Reproduce the material below with every "Instruction" renamed to "Command", leaving everything else untouched.

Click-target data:

>> start

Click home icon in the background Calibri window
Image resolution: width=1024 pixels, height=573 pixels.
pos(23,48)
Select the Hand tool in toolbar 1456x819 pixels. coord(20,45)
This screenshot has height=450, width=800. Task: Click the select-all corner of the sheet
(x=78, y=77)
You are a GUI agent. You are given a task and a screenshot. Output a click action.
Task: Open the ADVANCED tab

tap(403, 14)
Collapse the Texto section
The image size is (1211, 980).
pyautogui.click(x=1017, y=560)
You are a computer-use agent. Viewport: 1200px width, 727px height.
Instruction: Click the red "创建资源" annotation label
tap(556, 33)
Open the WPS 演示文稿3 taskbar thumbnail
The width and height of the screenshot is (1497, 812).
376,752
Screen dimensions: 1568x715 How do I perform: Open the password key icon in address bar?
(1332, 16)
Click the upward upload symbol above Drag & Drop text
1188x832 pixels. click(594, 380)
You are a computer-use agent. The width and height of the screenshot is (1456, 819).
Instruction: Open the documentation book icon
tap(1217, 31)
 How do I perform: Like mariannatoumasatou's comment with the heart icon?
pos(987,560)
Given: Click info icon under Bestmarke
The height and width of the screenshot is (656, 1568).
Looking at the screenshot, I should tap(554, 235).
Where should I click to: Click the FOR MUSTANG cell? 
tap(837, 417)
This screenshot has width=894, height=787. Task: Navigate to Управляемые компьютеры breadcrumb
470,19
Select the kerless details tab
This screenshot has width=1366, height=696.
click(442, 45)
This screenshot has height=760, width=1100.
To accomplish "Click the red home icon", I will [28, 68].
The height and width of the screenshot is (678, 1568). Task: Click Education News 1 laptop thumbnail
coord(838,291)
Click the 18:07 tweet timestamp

>> end

— WRITTEN RESPONSE —
Click home icon in the background Calibri window
Image resolution: width=1024 pixels, height=573 pixels.
pos(23,48)
Select the Hand tool in toolbar 1456x819 pixels. coord(20,45)
This screenshot has height=450, width=800. Task: Click the select-all corner of the sheet
(x=78, y=77)
You are a GUI agent. You are given a task and a screenshot. Output a click action.
Task: Open the ADVANCED tab

tap(403, 14)
Collapse the Texto section
The image size is (1211, 980).
pyautogui.click(x=1017, y=560)
You are a computer-use agent. Viewport: 1200px width, 727px height.
Command: Click the red "创建资源" annotation label
tap(556, 33)
Open the WPS 演示文稿3 taskbar thumbnail
The width and height of the screenshot is (1497, 812).
376,752
Screen dimensions: 1568x715 How do I perform: Open the password key icon in address bar?
(1332, 16)
Click the upward upload symbol above Drag & Drop text
1188x832 pixels. click(594, 380)
You are a computer-use agent. The width and height of the screenshot is (1456, 819).
Command: Open the documentation book icon
tap(1217, 31)
 How do I perform: Like mariannatoumasatou's comment with the heart icon?
pos(987,560)
Given: Click info icon under Bestmarke
The height and width of the screenshot is (656, 1568).
Looking at the screenshot, I should tap(554, 235).
Where should I click to: Click the FOR MUSTANG cell? 
tap(837, 417)
This screenshot has width=894, height=787. Task: Navigate to Управляемые компьютеры breadcrumb
470,19
Select the kerless details tab
This screenshot has width=1366, height=696.
click(442, 45)
This screenshot has height=760, width=1100.
To accomplish "Click the red home icon", I will [28, 68].
The height and width of the screenshot is (678, 1568). Task: Click Education News 1 laptop thumbnail
coord(838,291)
Click the 18:07 tweet timestamp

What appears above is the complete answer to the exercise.